■ Problem
Using the listing below, retype the line bearing "Task: Open Groups under Access menu" and each line after it, word for word, and nothing further.
● ● ● ● ●
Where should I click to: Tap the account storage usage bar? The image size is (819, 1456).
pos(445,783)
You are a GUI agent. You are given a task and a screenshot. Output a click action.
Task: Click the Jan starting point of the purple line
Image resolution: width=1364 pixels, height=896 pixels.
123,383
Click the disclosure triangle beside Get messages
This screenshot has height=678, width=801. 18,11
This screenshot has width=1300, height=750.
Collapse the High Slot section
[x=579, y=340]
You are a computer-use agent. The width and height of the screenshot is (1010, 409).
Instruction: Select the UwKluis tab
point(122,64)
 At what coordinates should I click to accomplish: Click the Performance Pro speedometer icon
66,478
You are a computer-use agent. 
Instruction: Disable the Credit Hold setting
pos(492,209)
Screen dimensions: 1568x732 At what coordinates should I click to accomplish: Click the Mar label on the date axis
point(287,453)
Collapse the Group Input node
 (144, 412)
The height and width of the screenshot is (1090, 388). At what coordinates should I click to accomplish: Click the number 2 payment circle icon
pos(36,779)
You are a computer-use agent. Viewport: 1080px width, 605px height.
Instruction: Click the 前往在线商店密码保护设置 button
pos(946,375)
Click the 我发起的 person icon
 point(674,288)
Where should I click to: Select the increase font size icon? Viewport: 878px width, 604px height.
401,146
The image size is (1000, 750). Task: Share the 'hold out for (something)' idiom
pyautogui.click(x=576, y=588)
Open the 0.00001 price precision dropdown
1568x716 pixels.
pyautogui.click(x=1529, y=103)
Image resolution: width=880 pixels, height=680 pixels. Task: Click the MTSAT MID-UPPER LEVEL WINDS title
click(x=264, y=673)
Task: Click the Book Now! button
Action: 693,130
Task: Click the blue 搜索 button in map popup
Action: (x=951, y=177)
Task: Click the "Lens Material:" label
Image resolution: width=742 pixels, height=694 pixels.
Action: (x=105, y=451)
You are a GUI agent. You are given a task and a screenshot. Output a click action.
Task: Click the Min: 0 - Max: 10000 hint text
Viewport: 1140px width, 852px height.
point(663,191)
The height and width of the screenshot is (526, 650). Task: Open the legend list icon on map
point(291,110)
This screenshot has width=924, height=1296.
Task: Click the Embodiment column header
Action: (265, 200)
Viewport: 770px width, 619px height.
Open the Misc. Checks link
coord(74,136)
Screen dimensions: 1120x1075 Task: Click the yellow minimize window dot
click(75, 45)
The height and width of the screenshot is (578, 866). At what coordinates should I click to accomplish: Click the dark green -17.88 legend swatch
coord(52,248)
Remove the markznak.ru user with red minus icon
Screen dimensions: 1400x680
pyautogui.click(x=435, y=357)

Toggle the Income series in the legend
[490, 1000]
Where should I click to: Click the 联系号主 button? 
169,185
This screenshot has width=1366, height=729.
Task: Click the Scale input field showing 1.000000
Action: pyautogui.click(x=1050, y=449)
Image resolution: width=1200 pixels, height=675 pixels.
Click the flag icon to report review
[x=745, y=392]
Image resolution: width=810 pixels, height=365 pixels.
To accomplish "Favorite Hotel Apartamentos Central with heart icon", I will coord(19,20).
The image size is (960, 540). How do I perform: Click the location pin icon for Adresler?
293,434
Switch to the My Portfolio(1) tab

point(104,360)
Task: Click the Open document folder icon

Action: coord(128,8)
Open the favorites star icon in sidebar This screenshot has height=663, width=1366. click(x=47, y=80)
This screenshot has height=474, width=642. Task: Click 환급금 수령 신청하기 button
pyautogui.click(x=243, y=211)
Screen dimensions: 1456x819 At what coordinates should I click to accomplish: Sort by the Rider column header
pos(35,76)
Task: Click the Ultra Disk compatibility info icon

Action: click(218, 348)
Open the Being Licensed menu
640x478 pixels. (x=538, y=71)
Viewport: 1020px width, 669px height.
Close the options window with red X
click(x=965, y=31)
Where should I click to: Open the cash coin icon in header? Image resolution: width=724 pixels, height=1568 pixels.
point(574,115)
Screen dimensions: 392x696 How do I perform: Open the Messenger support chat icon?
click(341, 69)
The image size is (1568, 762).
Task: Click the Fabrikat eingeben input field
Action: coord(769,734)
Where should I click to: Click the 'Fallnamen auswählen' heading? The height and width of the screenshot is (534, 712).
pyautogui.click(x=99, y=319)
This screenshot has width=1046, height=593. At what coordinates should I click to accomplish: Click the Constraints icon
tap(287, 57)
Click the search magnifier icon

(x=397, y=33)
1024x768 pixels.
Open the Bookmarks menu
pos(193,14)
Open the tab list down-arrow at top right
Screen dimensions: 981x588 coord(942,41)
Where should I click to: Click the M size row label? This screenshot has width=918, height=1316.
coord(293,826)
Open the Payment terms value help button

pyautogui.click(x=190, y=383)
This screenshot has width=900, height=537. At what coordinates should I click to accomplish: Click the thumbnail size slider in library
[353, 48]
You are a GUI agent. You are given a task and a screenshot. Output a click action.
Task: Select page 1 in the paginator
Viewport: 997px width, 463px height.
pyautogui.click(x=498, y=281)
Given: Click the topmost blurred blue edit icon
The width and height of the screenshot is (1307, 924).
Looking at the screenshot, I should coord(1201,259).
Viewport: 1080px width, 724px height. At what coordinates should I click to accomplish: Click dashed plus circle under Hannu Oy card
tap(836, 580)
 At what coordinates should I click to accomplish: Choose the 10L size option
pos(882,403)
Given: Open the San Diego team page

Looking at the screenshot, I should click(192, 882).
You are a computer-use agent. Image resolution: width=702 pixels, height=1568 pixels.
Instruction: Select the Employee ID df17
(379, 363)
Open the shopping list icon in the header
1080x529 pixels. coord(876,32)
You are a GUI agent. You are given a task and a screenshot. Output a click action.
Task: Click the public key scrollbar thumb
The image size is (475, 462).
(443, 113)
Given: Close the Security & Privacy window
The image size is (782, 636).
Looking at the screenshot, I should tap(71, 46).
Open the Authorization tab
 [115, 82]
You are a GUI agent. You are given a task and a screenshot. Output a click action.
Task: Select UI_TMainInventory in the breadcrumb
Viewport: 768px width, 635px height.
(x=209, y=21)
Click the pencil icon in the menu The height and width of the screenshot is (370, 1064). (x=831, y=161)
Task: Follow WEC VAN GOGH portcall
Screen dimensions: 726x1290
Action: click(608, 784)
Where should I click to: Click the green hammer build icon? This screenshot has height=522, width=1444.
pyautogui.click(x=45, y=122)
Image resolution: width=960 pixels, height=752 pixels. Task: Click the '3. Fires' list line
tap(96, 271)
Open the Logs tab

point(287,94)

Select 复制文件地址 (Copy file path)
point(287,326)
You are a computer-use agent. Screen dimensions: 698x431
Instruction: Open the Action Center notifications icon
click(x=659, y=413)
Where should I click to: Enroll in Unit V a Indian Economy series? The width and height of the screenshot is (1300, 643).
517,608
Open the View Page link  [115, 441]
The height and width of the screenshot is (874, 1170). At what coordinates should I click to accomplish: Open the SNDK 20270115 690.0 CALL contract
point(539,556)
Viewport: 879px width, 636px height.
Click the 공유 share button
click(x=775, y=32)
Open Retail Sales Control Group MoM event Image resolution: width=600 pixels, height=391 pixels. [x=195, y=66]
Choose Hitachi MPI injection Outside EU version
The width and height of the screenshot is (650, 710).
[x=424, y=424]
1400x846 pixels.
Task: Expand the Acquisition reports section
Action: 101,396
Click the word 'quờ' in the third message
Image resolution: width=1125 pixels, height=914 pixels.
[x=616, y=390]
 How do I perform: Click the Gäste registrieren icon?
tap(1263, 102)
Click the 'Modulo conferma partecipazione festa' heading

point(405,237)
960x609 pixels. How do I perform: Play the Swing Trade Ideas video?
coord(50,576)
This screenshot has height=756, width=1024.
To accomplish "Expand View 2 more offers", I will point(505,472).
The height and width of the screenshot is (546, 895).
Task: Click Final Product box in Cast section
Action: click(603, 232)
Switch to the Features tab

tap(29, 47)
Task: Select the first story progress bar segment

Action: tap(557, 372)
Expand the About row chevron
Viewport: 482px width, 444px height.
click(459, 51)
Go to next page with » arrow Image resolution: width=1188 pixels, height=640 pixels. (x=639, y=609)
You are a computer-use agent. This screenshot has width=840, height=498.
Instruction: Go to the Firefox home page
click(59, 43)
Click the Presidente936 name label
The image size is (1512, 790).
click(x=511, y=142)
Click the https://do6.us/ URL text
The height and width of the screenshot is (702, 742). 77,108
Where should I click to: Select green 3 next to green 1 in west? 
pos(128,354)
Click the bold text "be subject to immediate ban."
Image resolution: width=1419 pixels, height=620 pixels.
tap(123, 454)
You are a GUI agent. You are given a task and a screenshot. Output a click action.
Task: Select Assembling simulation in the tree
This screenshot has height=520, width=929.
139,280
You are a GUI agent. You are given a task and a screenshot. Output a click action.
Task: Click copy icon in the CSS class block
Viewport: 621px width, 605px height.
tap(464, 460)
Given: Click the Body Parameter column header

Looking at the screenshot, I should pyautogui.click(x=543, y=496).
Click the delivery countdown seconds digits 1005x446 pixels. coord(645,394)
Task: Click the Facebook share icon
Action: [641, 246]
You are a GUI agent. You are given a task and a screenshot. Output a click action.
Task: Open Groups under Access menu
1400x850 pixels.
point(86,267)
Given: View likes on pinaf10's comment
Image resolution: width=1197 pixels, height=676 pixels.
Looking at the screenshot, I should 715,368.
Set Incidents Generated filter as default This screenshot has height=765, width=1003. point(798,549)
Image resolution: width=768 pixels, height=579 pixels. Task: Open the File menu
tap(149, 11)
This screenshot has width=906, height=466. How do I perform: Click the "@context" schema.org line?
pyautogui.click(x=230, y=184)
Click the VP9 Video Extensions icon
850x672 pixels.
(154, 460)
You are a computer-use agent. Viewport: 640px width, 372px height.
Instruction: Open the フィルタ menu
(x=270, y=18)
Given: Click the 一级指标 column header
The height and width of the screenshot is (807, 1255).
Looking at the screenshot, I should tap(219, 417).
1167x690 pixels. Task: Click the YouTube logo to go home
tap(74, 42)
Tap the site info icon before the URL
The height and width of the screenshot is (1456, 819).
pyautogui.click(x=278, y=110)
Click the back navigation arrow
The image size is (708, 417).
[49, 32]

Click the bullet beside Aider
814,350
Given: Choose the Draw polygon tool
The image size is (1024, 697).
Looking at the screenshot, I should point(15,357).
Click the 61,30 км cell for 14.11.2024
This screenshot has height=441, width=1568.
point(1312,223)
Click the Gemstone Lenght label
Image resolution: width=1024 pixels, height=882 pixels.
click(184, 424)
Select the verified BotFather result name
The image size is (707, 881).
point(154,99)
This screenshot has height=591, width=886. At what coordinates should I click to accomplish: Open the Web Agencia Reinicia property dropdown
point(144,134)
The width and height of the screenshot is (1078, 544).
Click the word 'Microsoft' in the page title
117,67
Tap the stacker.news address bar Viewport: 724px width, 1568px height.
● ● ● ● ●
■ Written reply
Task: Open Groups under Access menu
1400x850 pixels.
point(86,267)
Given: View likes on pinaf10's comment
Image resolution: width=1197 pixels, height=676 pixels.
Looking at the screenshot, I should 715,368.
Set Incidents Generated filter as default This screenshot has height=765, width=1003. point(798,549)
Image resolution: width=768 pixels, height=579 pixels. Task: Open the File menu
tap(149, 11)
This screenshot has width=906, height=466. How do I perform: Click the "@context" schema.org line?
pyautogui.click(x=230, y=184)
Click the VP9 Video Extensions icon
850x672 pixels.
(154, 460)
You are a computer-use agent. Viewport: 640px width, 372px height.
Instruction: Open the フィルタ menu
(x=270, y=18)
Given: Click the 一级指标 column header
The height and width of the screenshot is (807, 1255).
Looking at the screenshot, I should tap(219, 417).
1167x690 pixels. Task: Click the YouTube logo to go home
tap(74, 42)
Tap the site info icon before the URL
The height and width of the screenshot is (1456, 819).
pyautogui.click(x=278, y=110)
Click the back navigation arrow
The image size is (708, 417).
[49, 32]

Click the bullet beside Aider
814,350
Given: Choose the Draw polygon tool
The image size is (1024, 697).
Looking at the screenshot, I should point(15,357).
Click the 61,30 км cell for 14.11.2024
This screenshot has height=441, width=1568.
point(1312,223)
Click the Gemstone Lenght label
Image resolution: width=1024 pixels, height=882 pixels.
click(184, 424)
Select the verified BotFather result name
The image size is (707, 881).
point(154,99)
This screenshot has height=591, width=886. At what coordinates should I click to accomplish: Open the Web Agencia Reinicia property dropdown
point(144,134)
The width and height of the screenshot is (1078, 544).
Click the word 'Microsoft' in the page title
117,67
Tap the stacker.news address bar Viewport: 724px width, 1568px height.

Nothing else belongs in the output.